◆ Data extracts:
######
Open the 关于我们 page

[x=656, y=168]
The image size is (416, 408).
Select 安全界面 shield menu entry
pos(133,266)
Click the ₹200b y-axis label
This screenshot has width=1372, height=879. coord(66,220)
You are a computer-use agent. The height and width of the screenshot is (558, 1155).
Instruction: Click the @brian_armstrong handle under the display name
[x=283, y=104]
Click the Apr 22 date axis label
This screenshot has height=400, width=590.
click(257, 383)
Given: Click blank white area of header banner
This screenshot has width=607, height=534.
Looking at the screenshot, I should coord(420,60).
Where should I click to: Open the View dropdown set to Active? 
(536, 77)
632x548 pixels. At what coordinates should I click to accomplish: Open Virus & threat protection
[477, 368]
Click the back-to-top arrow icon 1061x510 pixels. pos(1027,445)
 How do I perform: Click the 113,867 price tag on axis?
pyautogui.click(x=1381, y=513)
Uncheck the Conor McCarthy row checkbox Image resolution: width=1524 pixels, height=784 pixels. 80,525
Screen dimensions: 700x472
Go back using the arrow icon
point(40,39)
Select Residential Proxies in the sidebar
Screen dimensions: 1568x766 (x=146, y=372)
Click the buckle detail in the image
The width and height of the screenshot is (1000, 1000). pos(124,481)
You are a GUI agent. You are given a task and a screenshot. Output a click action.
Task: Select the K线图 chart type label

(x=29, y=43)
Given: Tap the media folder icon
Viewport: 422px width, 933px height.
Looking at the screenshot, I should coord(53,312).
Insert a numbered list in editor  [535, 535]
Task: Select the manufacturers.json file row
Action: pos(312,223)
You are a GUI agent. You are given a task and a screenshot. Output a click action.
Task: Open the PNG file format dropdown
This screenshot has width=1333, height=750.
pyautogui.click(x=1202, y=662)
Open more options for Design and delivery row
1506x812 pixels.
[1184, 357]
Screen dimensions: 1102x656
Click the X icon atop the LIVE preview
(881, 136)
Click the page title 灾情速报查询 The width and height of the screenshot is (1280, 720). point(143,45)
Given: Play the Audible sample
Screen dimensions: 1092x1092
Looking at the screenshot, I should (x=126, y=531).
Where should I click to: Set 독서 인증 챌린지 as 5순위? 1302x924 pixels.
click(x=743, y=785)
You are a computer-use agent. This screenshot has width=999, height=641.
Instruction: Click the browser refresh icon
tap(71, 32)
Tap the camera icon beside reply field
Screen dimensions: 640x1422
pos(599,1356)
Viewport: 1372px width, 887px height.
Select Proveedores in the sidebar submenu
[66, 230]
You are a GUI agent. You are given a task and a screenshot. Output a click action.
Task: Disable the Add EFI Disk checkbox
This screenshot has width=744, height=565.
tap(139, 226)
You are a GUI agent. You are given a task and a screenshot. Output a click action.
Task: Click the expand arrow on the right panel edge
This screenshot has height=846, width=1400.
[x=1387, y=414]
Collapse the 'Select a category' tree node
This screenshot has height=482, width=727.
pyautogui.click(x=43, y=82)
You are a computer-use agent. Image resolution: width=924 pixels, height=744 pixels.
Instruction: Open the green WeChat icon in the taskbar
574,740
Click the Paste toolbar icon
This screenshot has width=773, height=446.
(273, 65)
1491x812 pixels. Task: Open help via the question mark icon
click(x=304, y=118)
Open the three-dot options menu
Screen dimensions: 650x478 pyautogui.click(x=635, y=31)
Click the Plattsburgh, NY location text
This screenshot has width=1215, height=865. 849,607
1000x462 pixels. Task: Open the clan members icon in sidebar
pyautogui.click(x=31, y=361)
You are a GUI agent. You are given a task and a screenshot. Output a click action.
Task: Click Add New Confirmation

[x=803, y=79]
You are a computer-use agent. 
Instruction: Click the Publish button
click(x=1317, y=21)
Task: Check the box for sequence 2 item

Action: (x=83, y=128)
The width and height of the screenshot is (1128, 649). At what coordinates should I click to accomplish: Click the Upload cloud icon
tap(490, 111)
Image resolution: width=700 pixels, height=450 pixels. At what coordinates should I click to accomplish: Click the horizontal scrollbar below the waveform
######
◆ Directions: Extract every line above exactly as it stands.

◆ Answer to this exercise:
Open the 关于我们 page

[x=656, y=168]
The image size is (416, 408).
Select 安全界面 shield menu entry
pos(133,266)
Click the ₹200b y-axis label
This screenshot has width=1372, height=879. coord(66,220)
You are a computer-use agent. The height and width of the screenshot is (558, 1155).
Instruction: Click the @brian_armstrong handle under the display name
[x=283, y=104]
Click the Apr 22 date axis label
This screenshot has height=400, width=590.
click(257, 383)
Given: Click blank white area of header banner
This screenshot has width=607, height=534.
Looking at the screenshot, I should coord(420,60).
Where should I click to: Open the View dropdown set to Active? 
(536, 77)
632x548 pixels. At what coordinates should I click to accomplish: Open Virus & threat protection
[477, 368]
Click the back-to-top arrow icon 1061x510 pixels. pos(1027,445)
 How do I perform: Click the 113,867 price tag on axis?
pyautogui.click(x=1381, y=513)
Uncheck the Conor McCarthy row checkbox Image resolution: width=1524 pixels, height=784 pixels. 80,525
Screen dimensions: 700x472
Go back using the arrow icon
point(40,39)
Select Residential Proxies in the sidebar
Screen dimensions: 1568x766 (x=146, y=372)
Click the buckle detail in the image
The width and height of the screenshot is (1000, 1000). pos(124,481)
You are a GUI agent. You are given a task and a screenshot. Output a click action.
Task: Select the K线图 chart type label

(x=29, y=43)
Given: Tap the media folder icon
Viewport: 422px width, 933px height.
Looking at the screenshot, I should coord(53,312).
Insert a numbered list in editor  [535, 535]
Task: Select the manufacturers.json file row
Action: pos(312,223)
You are a GUI agent. You are given a task and a screenshot. Output a click action.
Task: Open the PNG file format dropdown
This screenshot has width=1333, height=750.
pyautogui.click(x=1202, y=662)
Open more options for Design and delivery row
1506x812 pixels.
[1184, 357]
Screen dimensions: 1102x656
Click the X icon atop the LIVE preview
(881, 136)
Click the page title 灾情速报查询 The width and height of the screenshot is (1280, 720). point(143,45)
Given: Play the Audible sample
Screen dimensions: 1092x1092
Looking at the screenshot, I should (x=126, y=531).
Where should I click to: Set 독서 인증 챌린지 as 5순위? 1302x924 pixels.
click(x=743, y=785)
You are a computer-use agent. This screenshot has width=999, height=641.
Instruction: Click the browser refresh icon
tap(71, 32)
Tap the camera icon beside reply field
Screen dimensions: 640x1422
pos(599,1356)
Viewport: 1372px width, 887px height.
Select Proveedores in the sidebar submenu
[66, 230]
You are a GUI agent. You are given a task and a screenshot. Output a click action.
Task: Disable the Add EFI Disk checkbox
This screenshot has width=744, height=565.
tap(139, 226)
You are a GUI agent. You are given a task and a screenshot. Output a click action.
Task: Click the expand arrow on the right panel edge
This screenshot has height=846, width=1400.
[x=1387, y=414]
Collapse the 'Select a category' tree node
This screenshot has height=482, width=727.
pyautogui.click(x=43, y=82)
You are a computer-use agent. Image resolution: width=924 pixels, height=744 pixels.
Instruction: Open the green WeChat icon in the taskbar
574,740
Click the Paste toolbar icon
This screenshot has width=773, height=446.
(273, 65)
1491x812 pixels. Task: Open help via the question mark icon
click(x=304, y=118)
Open the three-dot options menu
Screen dimensions: 650x478 pyautogui.click(x=635, y=31)
Click the Plattsburgh, NY location text
This screenshot has width=1215, height=865. 849,607
1000x462 pixels. Task: Open the clan members icon in sidebar
pyautogui.click(x=31, y=361)
You are a GUI agent. You are given a task and a screenshot. Output a click action.
Task: Click Add New Confirmation

[x=803, y=79]
You are a computer-use agent. 
Instruction: Click the Publish button
click(x=1317, y=21)
Task: Check the box for sequence 2 item

Action: (x=83, y=128)
The width and height of the screenshot is (1128, 649). At what coordinates should I click to accomplish: Click the Upload cloud icon
tap(490, 111)
Image resolution: width=700 pixels, height=450 pixels. At what coordinates should I click to accomplish: Click the horizontal scrollbar below the waveform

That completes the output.